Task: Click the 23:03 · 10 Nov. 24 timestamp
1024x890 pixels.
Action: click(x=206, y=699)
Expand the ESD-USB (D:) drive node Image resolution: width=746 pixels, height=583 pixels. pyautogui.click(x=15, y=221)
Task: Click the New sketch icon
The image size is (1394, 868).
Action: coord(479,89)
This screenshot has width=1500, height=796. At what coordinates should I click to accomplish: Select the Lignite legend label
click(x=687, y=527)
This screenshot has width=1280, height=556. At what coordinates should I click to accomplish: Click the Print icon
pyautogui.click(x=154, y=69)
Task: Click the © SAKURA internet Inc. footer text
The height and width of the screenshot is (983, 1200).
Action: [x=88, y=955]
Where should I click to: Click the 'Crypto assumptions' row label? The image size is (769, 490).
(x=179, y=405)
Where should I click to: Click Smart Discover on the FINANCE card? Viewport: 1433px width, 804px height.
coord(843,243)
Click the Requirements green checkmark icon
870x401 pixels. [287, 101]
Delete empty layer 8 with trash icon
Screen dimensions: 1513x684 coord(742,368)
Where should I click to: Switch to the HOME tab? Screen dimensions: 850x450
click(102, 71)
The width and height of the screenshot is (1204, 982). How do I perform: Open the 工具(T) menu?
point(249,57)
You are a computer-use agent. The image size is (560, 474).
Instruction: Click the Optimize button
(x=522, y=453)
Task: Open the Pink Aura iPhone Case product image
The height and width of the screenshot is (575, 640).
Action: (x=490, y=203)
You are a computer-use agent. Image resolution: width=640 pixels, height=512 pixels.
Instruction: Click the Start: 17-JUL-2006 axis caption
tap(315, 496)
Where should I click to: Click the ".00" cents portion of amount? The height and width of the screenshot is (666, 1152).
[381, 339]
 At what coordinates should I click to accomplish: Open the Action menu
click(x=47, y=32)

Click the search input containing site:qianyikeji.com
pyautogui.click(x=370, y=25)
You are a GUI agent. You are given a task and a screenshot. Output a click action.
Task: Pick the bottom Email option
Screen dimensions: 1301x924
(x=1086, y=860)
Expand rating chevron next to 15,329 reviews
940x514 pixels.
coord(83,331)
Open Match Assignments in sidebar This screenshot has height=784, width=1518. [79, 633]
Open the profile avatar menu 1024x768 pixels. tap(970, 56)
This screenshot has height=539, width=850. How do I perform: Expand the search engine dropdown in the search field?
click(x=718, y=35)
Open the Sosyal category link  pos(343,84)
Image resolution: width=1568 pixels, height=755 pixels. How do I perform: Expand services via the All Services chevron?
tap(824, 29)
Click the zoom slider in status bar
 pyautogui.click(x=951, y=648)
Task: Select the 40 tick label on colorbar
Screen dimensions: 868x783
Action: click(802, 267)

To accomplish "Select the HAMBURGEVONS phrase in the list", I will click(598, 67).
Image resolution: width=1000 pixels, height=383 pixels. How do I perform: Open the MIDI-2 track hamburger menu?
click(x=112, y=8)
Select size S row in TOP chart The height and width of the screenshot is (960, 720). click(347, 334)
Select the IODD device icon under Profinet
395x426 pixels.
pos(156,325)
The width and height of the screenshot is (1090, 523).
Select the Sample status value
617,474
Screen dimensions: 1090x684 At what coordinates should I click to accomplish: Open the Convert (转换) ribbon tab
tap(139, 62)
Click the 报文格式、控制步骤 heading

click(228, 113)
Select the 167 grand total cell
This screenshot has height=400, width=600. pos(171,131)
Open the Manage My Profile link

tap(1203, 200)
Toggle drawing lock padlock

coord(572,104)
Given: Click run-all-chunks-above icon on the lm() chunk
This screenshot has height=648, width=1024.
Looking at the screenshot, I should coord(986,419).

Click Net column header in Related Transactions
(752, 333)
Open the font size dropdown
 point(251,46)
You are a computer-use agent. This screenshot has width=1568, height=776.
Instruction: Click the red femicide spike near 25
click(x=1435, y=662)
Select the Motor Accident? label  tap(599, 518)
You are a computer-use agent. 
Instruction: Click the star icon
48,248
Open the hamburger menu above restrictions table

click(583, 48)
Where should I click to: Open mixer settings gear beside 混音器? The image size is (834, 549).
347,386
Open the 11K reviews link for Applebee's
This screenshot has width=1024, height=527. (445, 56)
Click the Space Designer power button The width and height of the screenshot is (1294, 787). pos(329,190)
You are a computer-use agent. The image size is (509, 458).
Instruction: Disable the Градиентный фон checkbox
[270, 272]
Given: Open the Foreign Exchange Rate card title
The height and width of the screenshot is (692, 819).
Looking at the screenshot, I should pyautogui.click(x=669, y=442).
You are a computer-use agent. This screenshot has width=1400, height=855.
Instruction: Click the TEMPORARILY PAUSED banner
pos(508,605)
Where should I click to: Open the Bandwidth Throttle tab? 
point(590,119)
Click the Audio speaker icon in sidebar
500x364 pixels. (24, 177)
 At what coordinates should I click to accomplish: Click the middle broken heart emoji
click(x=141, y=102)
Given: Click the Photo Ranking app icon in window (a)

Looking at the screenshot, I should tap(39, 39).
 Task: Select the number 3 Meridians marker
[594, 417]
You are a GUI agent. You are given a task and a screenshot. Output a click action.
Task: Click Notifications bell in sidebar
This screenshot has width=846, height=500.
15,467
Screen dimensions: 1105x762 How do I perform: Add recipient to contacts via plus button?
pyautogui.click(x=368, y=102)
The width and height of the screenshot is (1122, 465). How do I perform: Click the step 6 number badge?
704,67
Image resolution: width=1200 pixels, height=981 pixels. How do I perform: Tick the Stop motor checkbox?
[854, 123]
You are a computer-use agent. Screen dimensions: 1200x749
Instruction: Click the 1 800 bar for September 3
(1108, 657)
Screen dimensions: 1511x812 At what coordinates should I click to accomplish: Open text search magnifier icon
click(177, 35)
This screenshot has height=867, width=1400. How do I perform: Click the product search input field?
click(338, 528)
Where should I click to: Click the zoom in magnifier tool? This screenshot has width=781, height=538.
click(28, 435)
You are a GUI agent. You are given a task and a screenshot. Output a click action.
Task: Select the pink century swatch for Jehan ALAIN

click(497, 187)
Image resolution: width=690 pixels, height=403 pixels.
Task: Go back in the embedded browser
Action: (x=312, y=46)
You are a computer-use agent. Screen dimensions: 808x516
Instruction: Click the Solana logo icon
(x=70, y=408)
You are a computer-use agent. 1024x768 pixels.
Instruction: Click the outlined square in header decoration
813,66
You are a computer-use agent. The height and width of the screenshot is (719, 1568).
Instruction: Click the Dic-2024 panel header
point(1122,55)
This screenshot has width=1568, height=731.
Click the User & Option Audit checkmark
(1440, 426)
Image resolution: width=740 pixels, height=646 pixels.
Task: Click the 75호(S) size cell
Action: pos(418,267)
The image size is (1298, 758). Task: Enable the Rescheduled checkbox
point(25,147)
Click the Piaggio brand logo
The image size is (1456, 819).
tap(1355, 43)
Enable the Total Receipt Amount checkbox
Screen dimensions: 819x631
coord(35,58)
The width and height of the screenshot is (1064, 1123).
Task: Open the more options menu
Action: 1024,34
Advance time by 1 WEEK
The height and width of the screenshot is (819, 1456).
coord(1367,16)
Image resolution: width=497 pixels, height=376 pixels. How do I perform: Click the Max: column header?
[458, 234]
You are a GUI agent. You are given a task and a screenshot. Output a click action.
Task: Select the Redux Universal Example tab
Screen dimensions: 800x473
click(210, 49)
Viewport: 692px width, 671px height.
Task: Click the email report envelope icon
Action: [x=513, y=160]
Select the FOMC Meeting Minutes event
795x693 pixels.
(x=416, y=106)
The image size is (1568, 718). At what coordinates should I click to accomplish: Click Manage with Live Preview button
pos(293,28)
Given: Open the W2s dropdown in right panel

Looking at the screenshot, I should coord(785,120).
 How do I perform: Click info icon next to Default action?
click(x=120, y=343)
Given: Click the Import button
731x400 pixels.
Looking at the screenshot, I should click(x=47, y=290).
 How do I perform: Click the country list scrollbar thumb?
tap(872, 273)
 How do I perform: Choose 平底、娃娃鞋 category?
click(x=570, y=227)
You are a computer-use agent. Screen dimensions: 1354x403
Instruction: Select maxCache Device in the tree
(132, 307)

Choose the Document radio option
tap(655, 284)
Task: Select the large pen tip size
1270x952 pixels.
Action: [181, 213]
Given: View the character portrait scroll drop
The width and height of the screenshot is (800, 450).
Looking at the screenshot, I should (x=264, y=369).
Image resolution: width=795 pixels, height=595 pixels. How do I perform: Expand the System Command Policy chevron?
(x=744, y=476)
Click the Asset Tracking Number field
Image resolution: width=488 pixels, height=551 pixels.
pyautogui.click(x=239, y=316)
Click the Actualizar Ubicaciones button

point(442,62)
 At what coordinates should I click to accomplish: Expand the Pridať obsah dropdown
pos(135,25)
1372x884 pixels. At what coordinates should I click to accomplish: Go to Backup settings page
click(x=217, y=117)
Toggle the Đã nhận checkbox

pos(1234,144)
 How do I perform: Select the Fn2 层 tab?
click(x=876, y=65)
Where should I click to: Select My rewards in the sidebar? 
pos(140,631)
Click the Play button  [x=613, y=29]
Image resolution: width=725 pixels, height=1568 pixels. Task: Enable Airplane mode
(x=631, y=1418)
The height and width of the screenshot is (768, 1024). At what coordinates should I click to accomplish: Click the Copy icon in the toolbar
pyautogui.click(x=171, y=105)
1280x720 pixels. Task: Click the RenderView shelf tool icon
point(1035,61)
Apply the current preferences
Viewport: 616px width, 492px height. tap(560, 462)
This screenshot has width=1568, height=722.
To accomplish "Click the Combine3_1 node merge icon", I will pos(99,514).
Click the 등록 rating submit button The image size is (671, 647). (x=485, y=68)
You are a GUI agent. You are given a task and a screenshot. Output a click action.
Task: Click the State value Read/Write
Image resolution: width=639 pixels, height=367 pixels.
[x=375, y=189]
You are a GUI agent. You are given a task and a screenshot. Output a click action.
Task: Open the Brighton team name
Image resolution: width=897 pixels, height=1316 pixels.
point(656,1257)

━━━━━━━━━━━━━━━━

> _Activity_:
All lines holding the word "node" must be found in the listing and copied.

> _Answer_:
Expand the ESD-USB (D:) drive node Image resolution: width=746 pixels, height=583 pixels. pyautogui.click(x=15, y=221)
To accomplish "Click the Combine3_1 node merge icon", I will pos(99,514).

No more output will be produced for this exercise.